The property is cached (with functools.lru_cache()), which makes calls after the initial call much faster.

Examples

>>> cf = ContinuedFraction('3.245')
>>> cf.convergents
mappingproxy({0: ContinuedFraction(3, 1), 1: ContinuedFraction(13, 4), 2: ContinuedFraction(159, 49), 3: ContinuedFraction(649, 200)})
>>> cf.convergents[0], cf.convergents[2]
(ContinuedFraction(3, 1), ContinuedFraction(159, 49))

Type:: types.MappingProxyType

property even_order_convergents: mappingproxy[int, ContinuedFraction]#

An immutable dict of all even-order convergents of the continued fraction, keyed by order.

Each convergent is indexed by its order and is also a ContinuedFraction instance.

The property is cached (with functools.lru_cache()), which makes calls after the initial call much faster.

Examples

>>> ContinuedFraction('3.245').even_order_convergents
mappingproxy({0: ContinuedFraction(3, 1), 2: ContinuedFraction(159, 49)})

Type:: types.MappingProxyType

property odd_order_convergents: mappingproxy[int, ContinuedFraction]#

An immutable dict of all odd-order convergents of the continued fraction, keyed by order.

Each convergent is indexed by its order and is also a ContinuedFraction instance.

The property is cached (with functools.lru_cache()), which makes calls after the initial call much faster.

Examples

>>> ContinuedFraction('3.245').odd_order_convergents
mappingproxy({1: ContinuedFraction(13, 4), 3: ContinuedFraction(649, 200)})

Type:: types.MappingProxyType

remainder(k: int, /) → ContinuedFraction[source]#

Returns the \(k\)-th remainder of the continued fraction.
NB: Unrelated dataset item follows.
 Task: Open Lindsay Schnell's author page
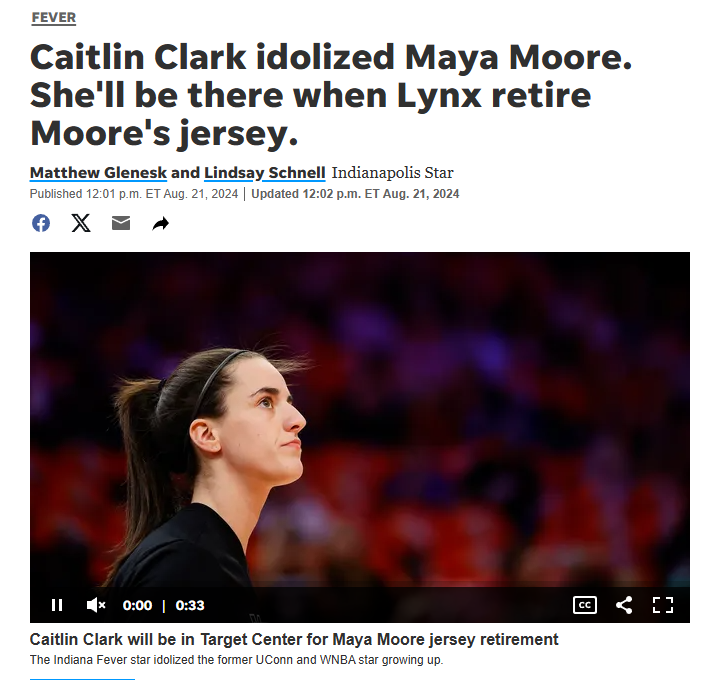tap(265, 173)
The \(k\)-th remainder \(R_k\) of a (simple) continued fraction \([a_0; a_1,\ldots]\) as the continued fraction \([a_k;a_{k + 1},\ldots]\), obtained from the original by “removing” the elements of the \((k - 1)\)-st convergent \(C_{k - 1} = (a_0,a_1,\ldots,a_{k - 1})\).

\[R_k = a_k + \cfrac{1}{a_{k + 1} + \cfrac{1}{a_{k + 2} \ddots }}\]
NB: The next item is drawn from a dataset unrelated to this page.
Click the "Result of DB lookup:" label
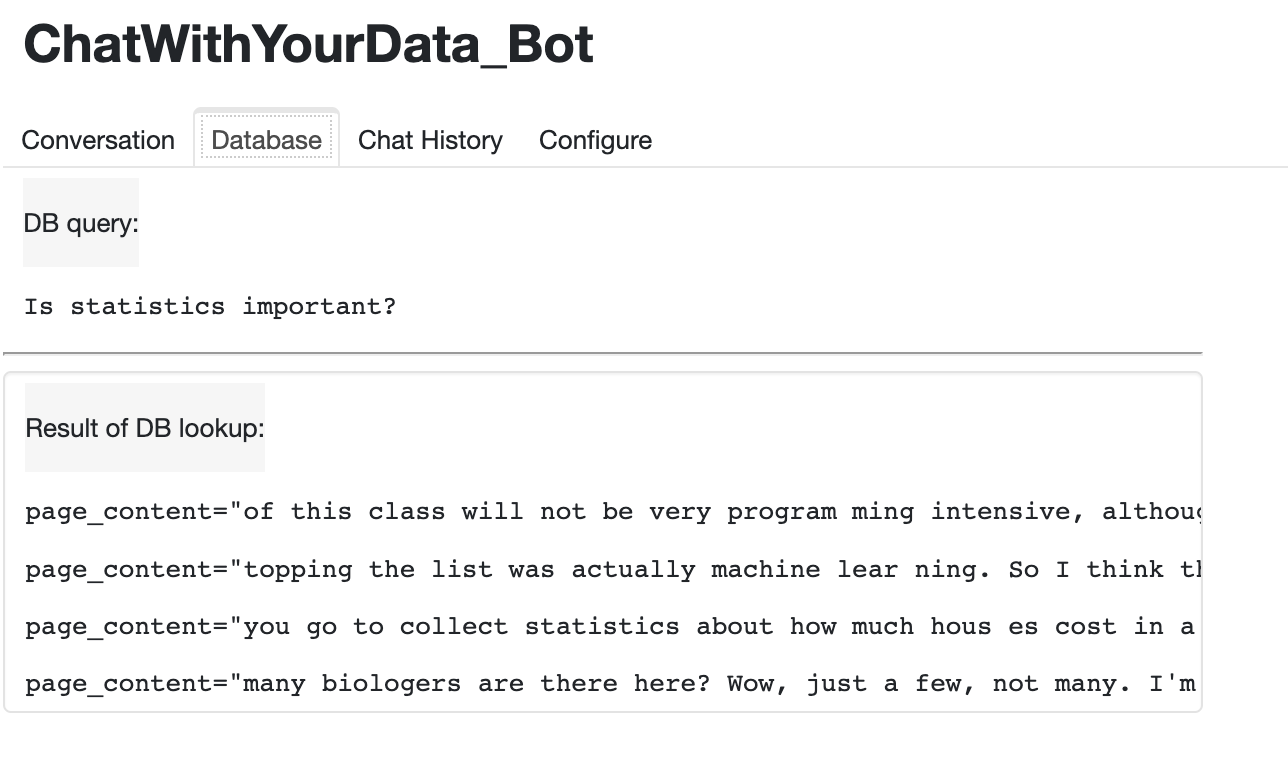The height and width of the screenshot is (760, 1288). point(145,428)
The method is cached (with functools.cache()), which makes calls after the initial call much faster.

Parameters:

kint: The index of the remainder, as described above.

Returns:

ContinuedFraction: A new ContinuedFraction instance representing the \(k\)-th remainder of the original continued fraction, as described above.

Examples

>>> cf = ContinuedFraction('.12345')
>>> cf
ContinuedFraction(2469, 20000)
>>> cf.remainder(0)
ContinuedFraction(2469, 20000)
>>> cf.remainder(2)
ContinuedFraction(2469, 248)
>>> cf.remainder(6)
ContinuedFraction(6, 5)
>>> cf.remainder(7)
ContinuedFraction(5, 1)

property remainders: mappingproxy[int, ContinuedFraction]#

An immutable dict of all \(k\)-th remainders of the continued fraction, keyed by order.

Each remainder is indexed by its order and is also a ContinuedFraction instance.

The property is cached (with functools.lru_cache()), which makes calls after the initial call much faster.

Examples

>>> cf = ContinuedFraction('3.245')
>>> cf.remainders
mappingproxy({0: ContinuedFraction(649, 200), 1: ContinuedFraction(200, 49), 2: ContinuedFraction(49, 4), 3: ContinuedFraction(4, 1)})
>>> cf.remainders[0], cf.remainders[2]
(ContinuedFraction(649, 200), ContinuedFraction(49, 4))

Type:: types.MappingProxyType

left_mediant(other: Fraction, /, *, k: int = 1) → ContinuedFraction[source]#

Returns the \(k\)-th left-mediant of the continued fraction with another rational number.

For a positive integer \(k\), the \(k\)-th left-mediant of two rational numbers \(r = \frac{a}{b}\) and \(s = \frac{c}{d}\), where \(b, d, b + d \neq 0\), is defined as:

\[\frac{ka + c}{kb + d}, \hskip{3em} k \geq 1\]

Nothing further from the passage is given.